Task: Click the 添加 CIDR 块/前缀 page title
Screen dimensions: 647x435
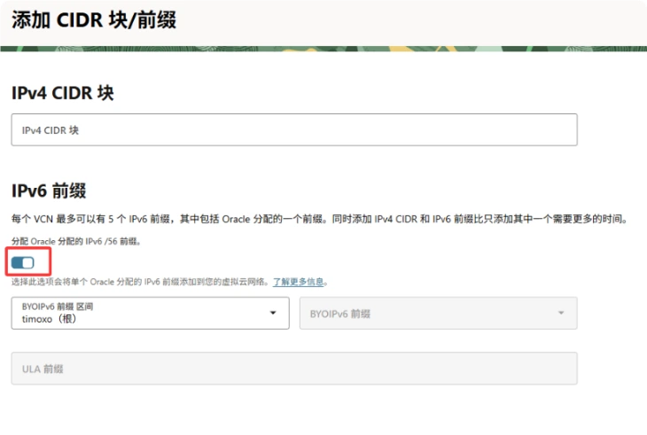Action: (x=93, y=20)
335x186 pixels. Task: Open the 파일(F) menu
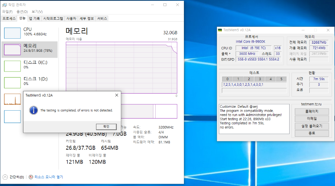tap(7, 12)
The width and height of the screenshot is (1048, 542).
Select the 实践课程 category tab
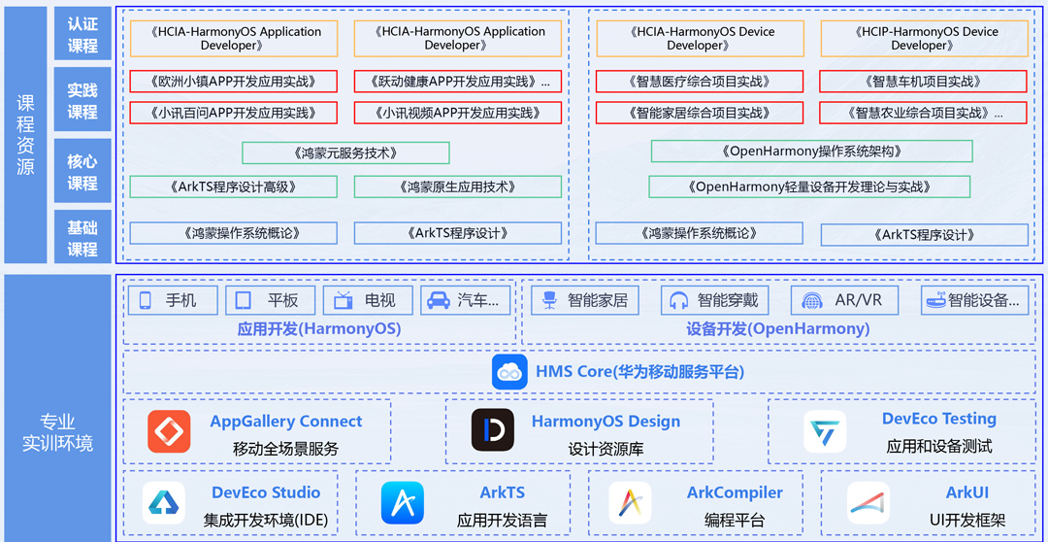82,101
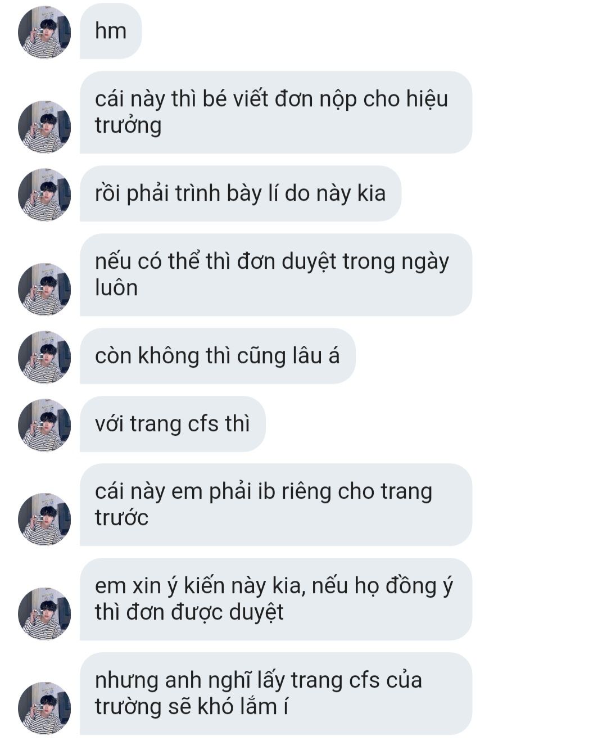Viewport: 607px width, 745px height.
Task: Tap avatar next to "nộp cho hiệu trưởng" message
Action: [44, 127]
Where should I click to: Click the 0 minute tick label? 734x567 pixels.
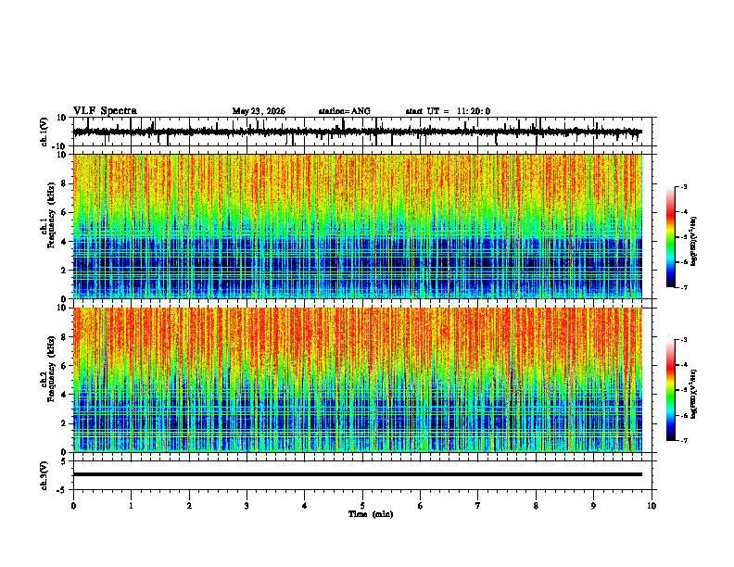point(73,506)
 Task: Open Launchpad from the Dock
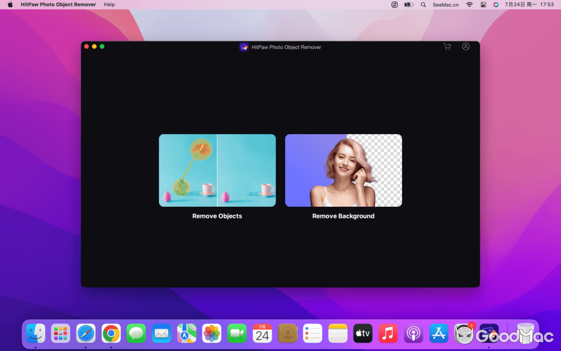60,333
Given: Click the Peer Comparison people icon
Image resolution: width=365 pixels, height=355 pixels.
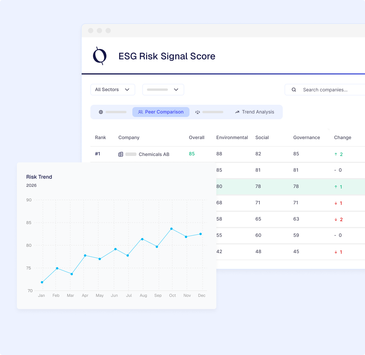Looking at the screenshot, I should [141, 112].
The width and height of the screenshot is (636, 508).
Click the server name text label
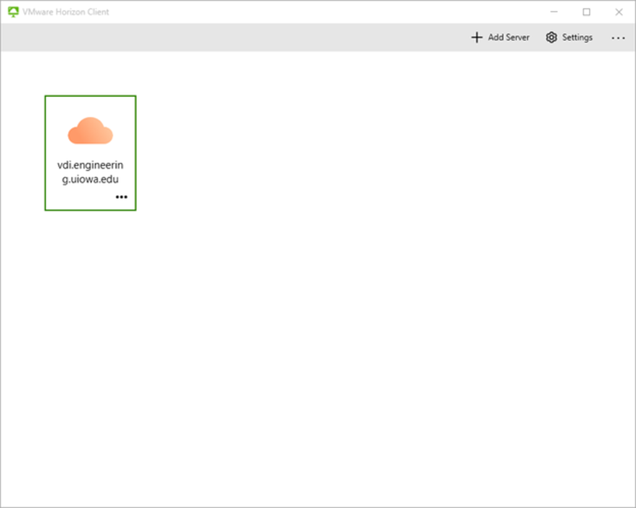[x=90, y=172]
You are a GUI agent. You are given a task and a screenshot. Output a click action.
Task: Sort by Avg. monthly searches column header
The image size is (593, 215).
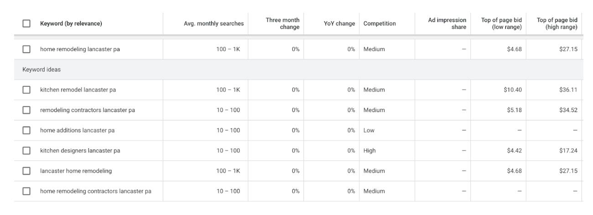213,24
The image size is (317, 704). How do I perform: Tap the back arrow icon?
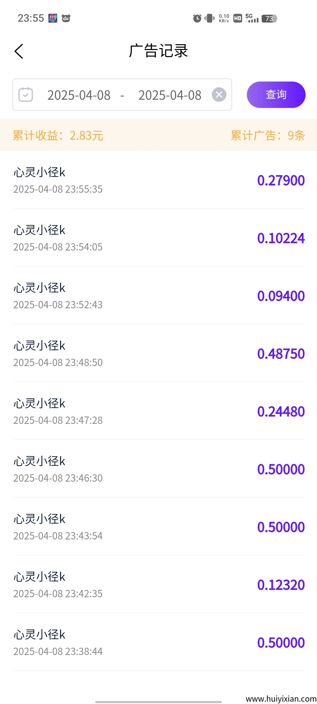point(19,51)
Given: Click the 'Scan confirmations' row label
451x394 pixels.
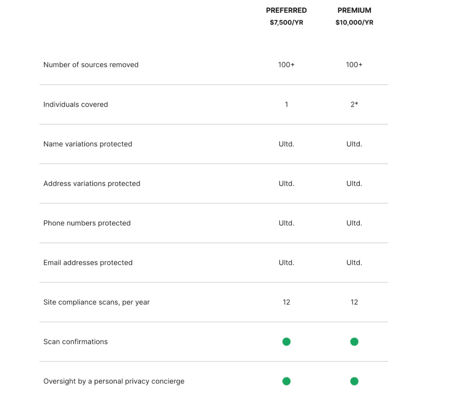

+ + + +

Rewrite all the records, replacing "pixels" with "px" everywhere and changing nothing else. Leave out the pictures.

= Task response =
Task: Click the 添加 CIDR 块/前缀 page title
Screen dimensions: 647x435
Action: (x=93, y=20)
335x186 px. Task: Open the 파일(F) menu
tap(7, 12)
The width and height of the screenshot is (1048, 542).
Select the 实践课程 category tab
82,101
Viewport: 607px width, 745px height.
Task: Tap avatar next to "nộp cho hiệu trưởng" message
Action: [44, 127]
Where should I click to: Click the 0 minute tick label? 734x567 px.
point(73,506)
 Task: Open Launchpad from the Dock
60,333
Given: Click the Peer Comparison people icon
Image resolution: width=365 px, height=355 px.
Looking at the screenshot, I should [141, 112].
The width and height of the screenshot is (636, 508).
Click the server name text label
[x=90, y=172]
You are a GUI agent. You are given a task and a screenshot. Output a click action.
Task: Sort by Avg. monthly searches column header
The image size is (593, 215).
213,24
The image size is (317, 704). How do I perform: Tap the back arrow icon?
point(19,51)
Given: Click the 'Scan confirmations' row label
451x394 px.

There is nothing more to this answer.